[What is expected]
Within the listing below, the lines to output run from the one containing "Viewport: 1259px width, 952px height." through the one containing "Task: Tap the avatar next to 古兰入我不就等于女路人入我?"; copy them exactly and nothing else.

[Supplied data]
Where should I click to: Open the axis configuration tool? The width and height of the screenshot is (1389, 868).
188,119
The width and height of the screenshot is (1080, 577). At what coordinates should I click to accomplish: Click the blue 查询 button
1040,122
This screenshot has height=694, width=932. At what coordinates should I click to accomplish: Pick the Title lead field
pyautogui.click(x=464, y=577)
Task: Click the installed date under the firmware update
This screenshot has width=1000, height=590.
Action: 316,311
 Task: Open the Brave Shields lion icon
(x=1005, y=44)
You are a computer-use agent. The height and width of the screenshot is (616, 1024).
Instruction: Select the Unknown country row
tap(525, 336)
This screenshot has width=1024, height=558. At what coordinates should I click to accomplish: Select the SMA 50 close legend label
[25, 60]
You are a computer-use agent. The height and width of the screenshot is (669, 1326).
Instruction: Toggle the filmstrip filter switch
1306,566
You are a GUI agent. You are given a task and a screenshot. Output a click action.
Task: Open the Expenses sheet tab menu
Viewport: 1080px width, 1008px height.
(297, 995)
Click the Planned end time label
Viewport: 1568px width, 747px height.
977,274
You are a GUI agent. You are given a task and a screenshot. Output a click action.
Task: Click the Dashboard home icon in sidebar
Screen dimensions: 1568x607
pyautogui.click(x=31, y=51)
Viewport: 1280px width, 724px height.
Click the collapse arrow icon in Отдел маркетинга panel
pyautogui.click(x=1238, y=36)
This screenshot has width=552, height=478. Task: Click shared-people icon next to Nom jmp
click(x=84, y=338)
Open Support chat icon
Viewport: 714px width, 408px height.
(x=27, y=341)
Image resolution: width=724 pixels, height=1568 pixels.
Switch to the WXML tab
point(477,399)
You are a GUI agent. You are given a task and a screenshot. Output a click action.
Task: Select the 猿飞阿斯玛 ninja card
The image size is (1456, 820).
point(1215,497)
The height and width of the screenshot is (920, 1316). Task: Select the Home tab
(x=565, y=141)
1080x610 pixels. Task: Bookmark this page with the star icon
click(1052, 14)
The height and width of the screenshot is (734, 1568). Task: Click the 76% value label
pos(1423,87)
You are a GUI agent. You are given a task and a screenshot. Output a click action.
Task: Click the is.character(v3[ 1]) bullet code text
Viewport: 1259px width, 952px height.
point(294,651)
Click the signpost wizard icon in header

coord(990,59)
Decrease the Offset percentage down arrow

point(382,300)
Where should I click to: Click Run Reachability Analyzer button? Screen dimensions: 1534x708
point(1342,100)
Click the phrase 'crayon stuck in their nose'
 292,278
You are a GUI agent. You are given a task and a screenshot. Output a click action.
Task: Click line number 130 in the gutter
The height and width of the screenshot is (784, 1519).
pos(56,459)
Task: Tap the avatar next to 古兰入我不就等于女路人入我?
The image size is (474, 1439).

[Answer box]
Viewport: 1259px width, 952px height.
point(294,651)
Click the signpost wizard icon in header

coord(990,59)
Decrease the Offset percentage down arrow

point(382,300)
Where should I click to: Click Run Reachability Analyzer button? Screen dimensions: 1534x708
point(1342,100)
Click the phrase 'crayon stuck in their nose'
 292,278
You are a GUI agent. You are given a task and a screenshot. Output a click action.
Task: Click line number 130 in the gutter
The height and width of the screenshot is (784, 1519).
pos(56,459)
Task: Tap the avatar next to 古兰入我不就等于女路人入我?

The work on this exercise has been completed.